# Smart Decisions with Hotel Booking Analytics

## Project Brief
This notebook documents the process of analyzing a real-world hotel booking dataset. The goal is to perform extensive data cleaning, conduct Exploratory Data Analysis (EDA), and uncover meaningful insights and patterns to inform business recommendations.

## Deliverables
- **Jupyter Notebook (.ipynb):** This file, containing full cleaning and EDA.
- **Cleaned CSV:** `hotel_bookings_Cleaned.csv`.
- **Excel Dashboard:** `hotel_bookings_Dashboard.xlsx` (with data ready for PivotTables).
- **Documentation:** `README.md` and Presentation Slides.

## Data Source
The data was loaded from the provided `hotel_bookings.csv` file. The column names were determined through external research as the file lacked a header.

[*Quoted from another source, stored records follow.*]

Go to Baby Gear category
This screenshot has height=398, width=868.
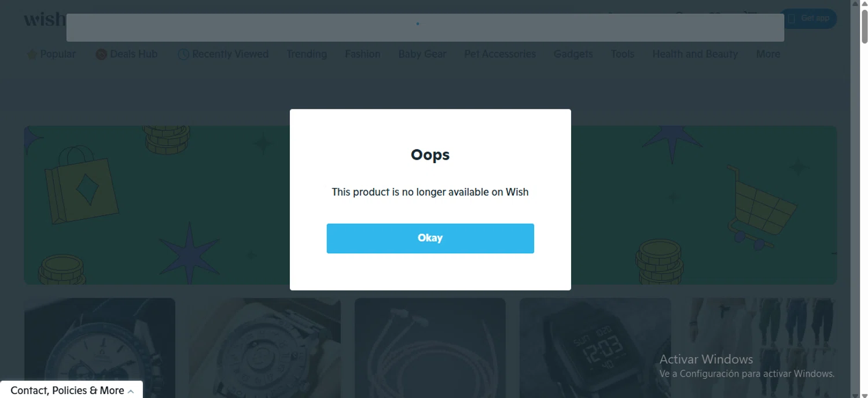click(x=422, y=54)
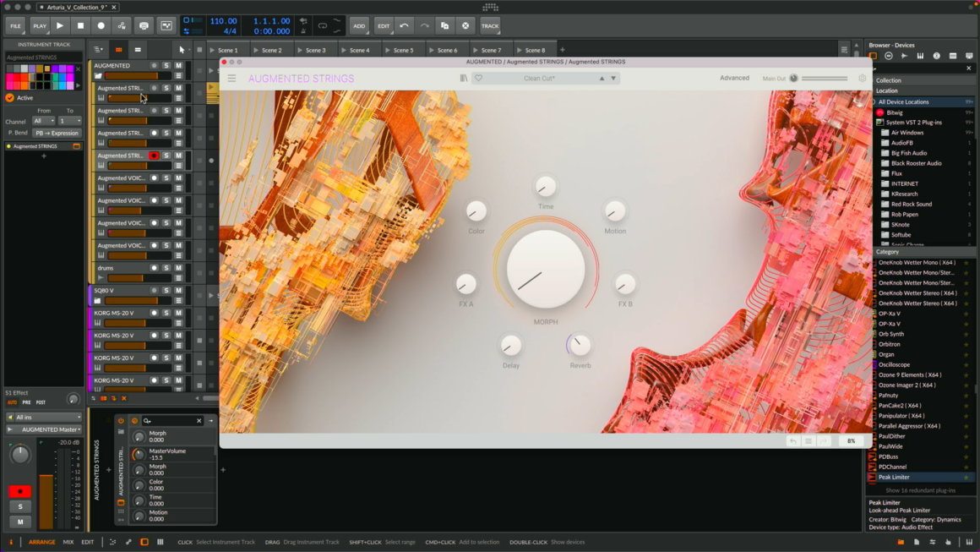Open the MIDI channel All dropdown

[x=43, y=121]
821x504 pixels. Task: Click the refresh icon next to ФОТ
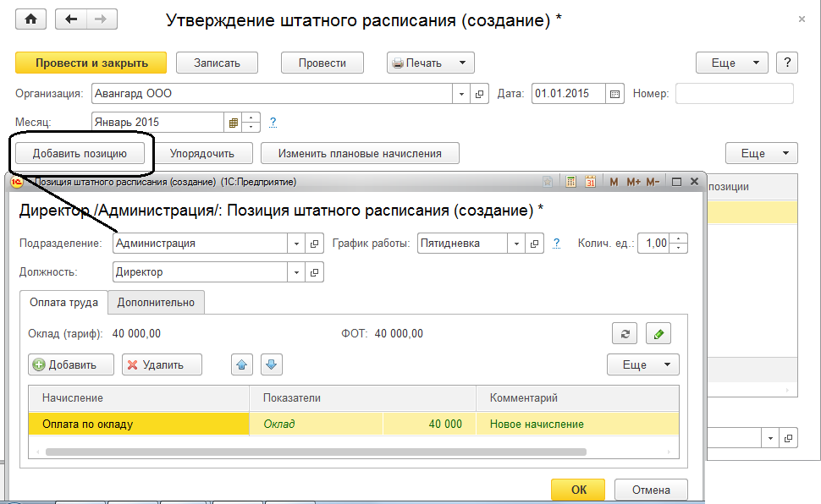625,333
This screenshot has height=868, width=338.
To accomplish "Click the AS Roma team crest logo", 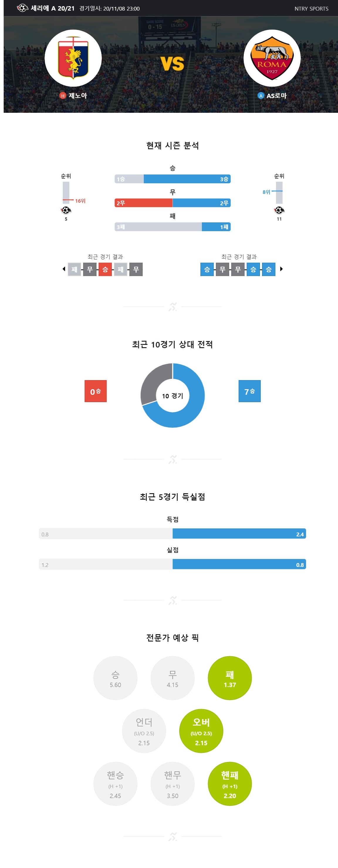I will tap(272, 58).
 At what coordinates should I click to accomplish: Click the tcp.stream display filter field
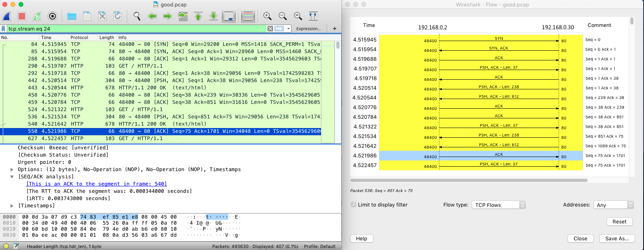click(x=137, y=29)
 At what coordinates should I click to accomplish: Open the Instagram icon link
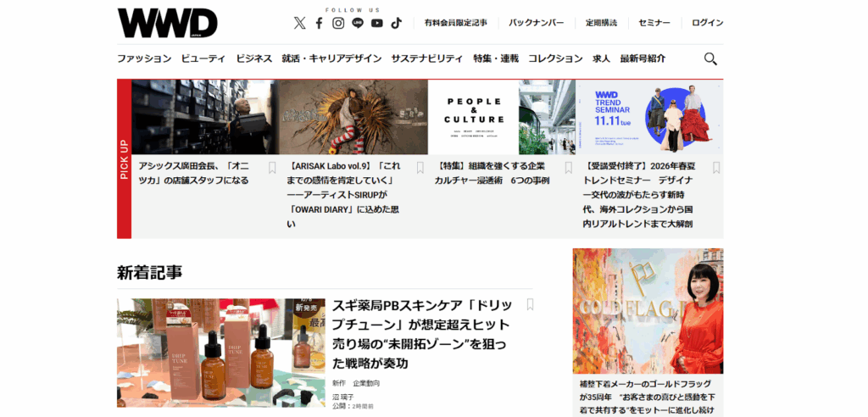pos(338,23)
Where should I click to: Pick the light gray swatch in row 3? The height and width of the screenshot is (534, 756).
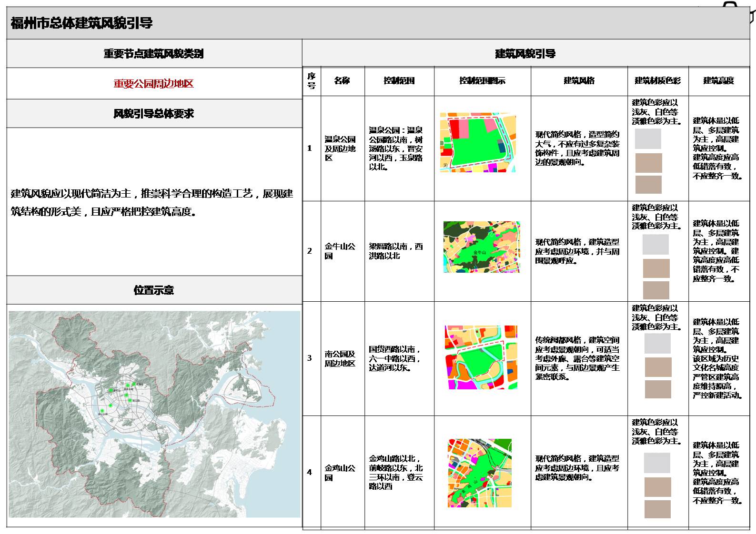point(657,343)
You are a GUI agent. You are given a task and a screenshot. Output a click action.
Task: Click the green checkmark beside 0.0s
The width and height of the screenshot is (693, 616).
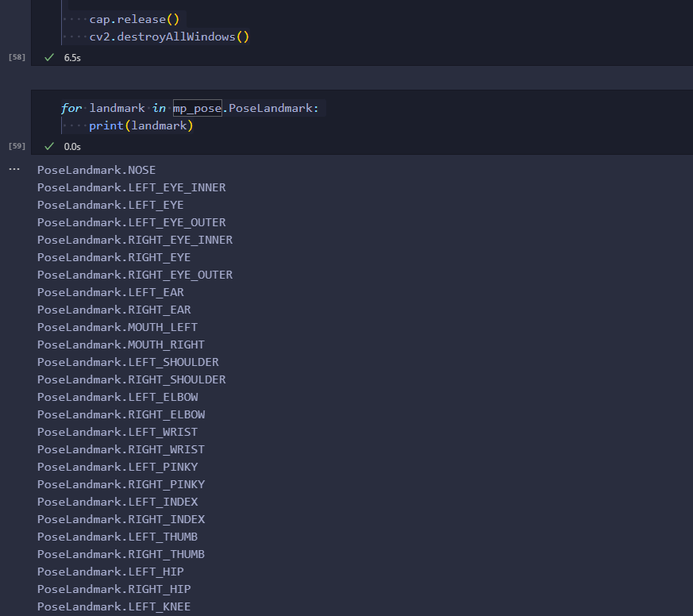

## 0. Setup and Initial Data Loading

In [None]:

import pandas as pd
import numpy as np

# 1. Define the column names as identified from external research
column_names = [
    'hotel', 'is_canceled', 'lead_time', 'arrival_date_year', 'arrival_date_month',
    'arrival_date_week_number', 'arrival_date_day_of_month', 'stays_in_weekend_nights',
    'stays_in_week_nights', 'adults', 'children', 'babies', 'meal', 'country',
    'market_segment', 'distribution_channel', 'is_repeated_guest', 'previous_cancellations',
    'previous_bookings_not_canceled', 'reserved_room_type', 'assigned_room_type',
    'booking_changes', 'deposit_type', 'agent', 'company', 'days_in_waiting_list',
    'customer_type', 'adr', 'required_car_parking_spaces', 'total_of_special_requests',
    'reservation_status', 'reservation_status_date'
]

# 2. Load the dataset
# The provided CSV does not have a header, so we use the defined column names.
# We also treat 'NULL' strings as NaN based on the initial file inspection.
df = pd.read_csv(
    '/home/ubuntu/upload/hotel_bookings.csv',
    header=None,
    names=column_names,
    na_values=['NULL']
)

print("Initial Data Shape:", df.shape)
print("\nInitial Data Info:")
df.info()
print("\nMissing Values Count:")
print(df.isnull().sum())


## 1. Data Cleaning and Preprocessing

The initial assessment revealed a spurious header row (row 0) and several columns with missing values (`country`, `agent`, `company`, `children`) and incorrect data types (all columns were initially loaded as `object` due to the missing header and mixed types).

### Cleaning Steps:
1.  **Drop Header Row:** Remove the first row which contains the column names repeated as data.
2.  **Type Conversion:** Convert all numeric columns to their correct integer or float types, coercing errors to NaN for further handling.
3.  **Missing Value Imputation:**
    *   `country`: Imputed with 'Unknown'.
    *   `agent` and `company`: Imputed with 0 (representing 'no agent' or 'no company').
    *   `children`: Imputed with 0 (only 4 missing values).
    *   `adr` (Average Daily Rate): Imputed with the median.
4.  **Invalid Data Removal:** Remove records where `adults`, `children`, and `babies` are all zero (invalid bookings).
5.  **Feature Engineering:** Create a single `arrival_date` column from the separate year, month, and day columns.


In [None]:

# 3. Drop the incorrect header row (Row 0)
df = df.iloc[1:].copy()

# 4. Convert columns to numeric types
numeric_cols = [
    'is_canceled', 'lead_time', 'arrival_date_year', 'arrival_date_week_number',
    'arrival_date_day_of_month', 'stays_in_weekend_nights', 'stays_in_week_nights',
    'adults', 'children', 'babies', 'is_repeated_guest', 'previous_cancellations',
    'previous_bookings_not_canceled', 'booking_changes', 'agent', 'company',
    'days_in_waiting_list', 'adr', 'required_car_parking_spaces', 'total_of_special_requests'
]

for col in numeric_cols:
    df[col] = pd.to_numeric(df[col], errors='coerce')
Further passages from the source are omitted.